Assigned task =>
Reproduce the entries exactly, beginning with the line containing "Click the last httpd row with PID 30800" and ending with their last line, both included.

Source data
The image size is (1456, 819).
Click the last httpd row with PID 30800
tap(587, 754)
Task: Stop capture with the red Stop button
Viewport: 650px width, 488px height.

Exercise response =>
Click the last httpd row with PID 30800
tap(587, 754)
Task: Stop capture with the red Stop button
Viewport: 650px width, 488px height.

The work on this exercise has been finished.